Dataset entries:
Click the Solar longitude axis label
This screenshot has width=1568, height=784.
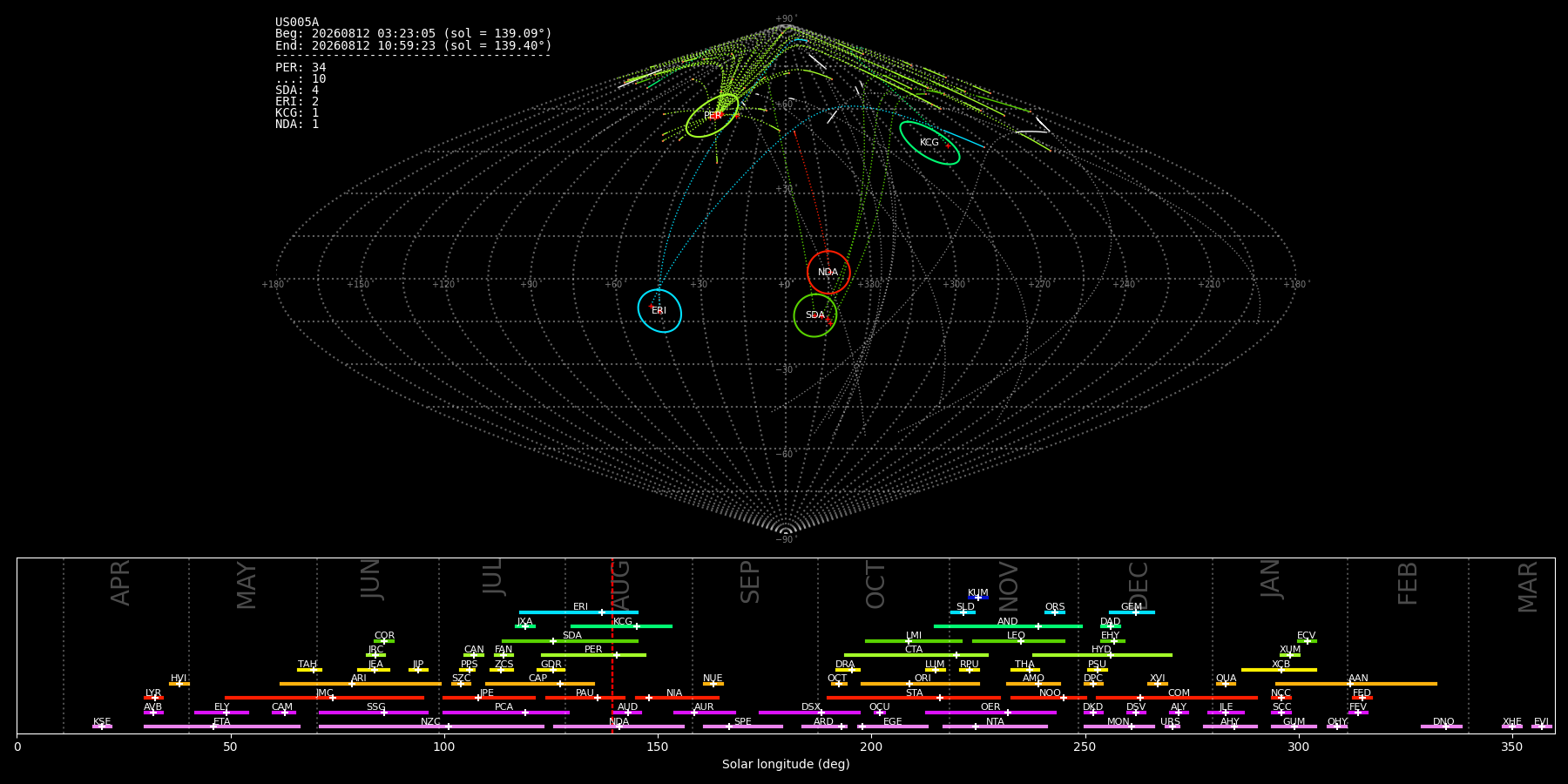point(786,765)

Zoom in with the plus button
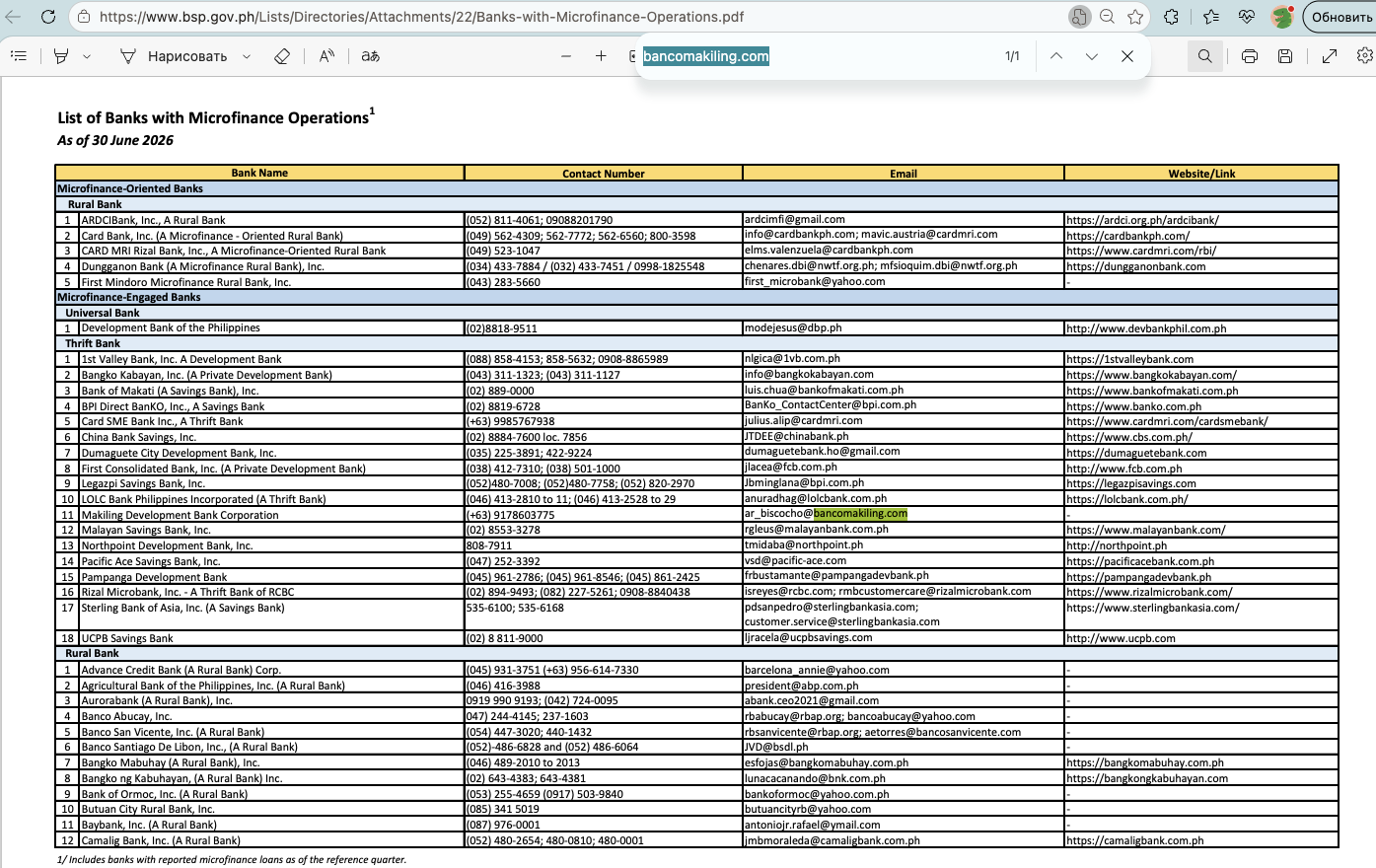pyautogui.click(x=601, y=56)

What the task requires: The answer is the complete set of records, copied exactly, with pictures omitted.

Written answer:
Click the Solar longitude axis label
This screenshot has width=1568, height=784.
point(786,765)

Zoom in with the plus button
pyautogui.click(x=601, y=56)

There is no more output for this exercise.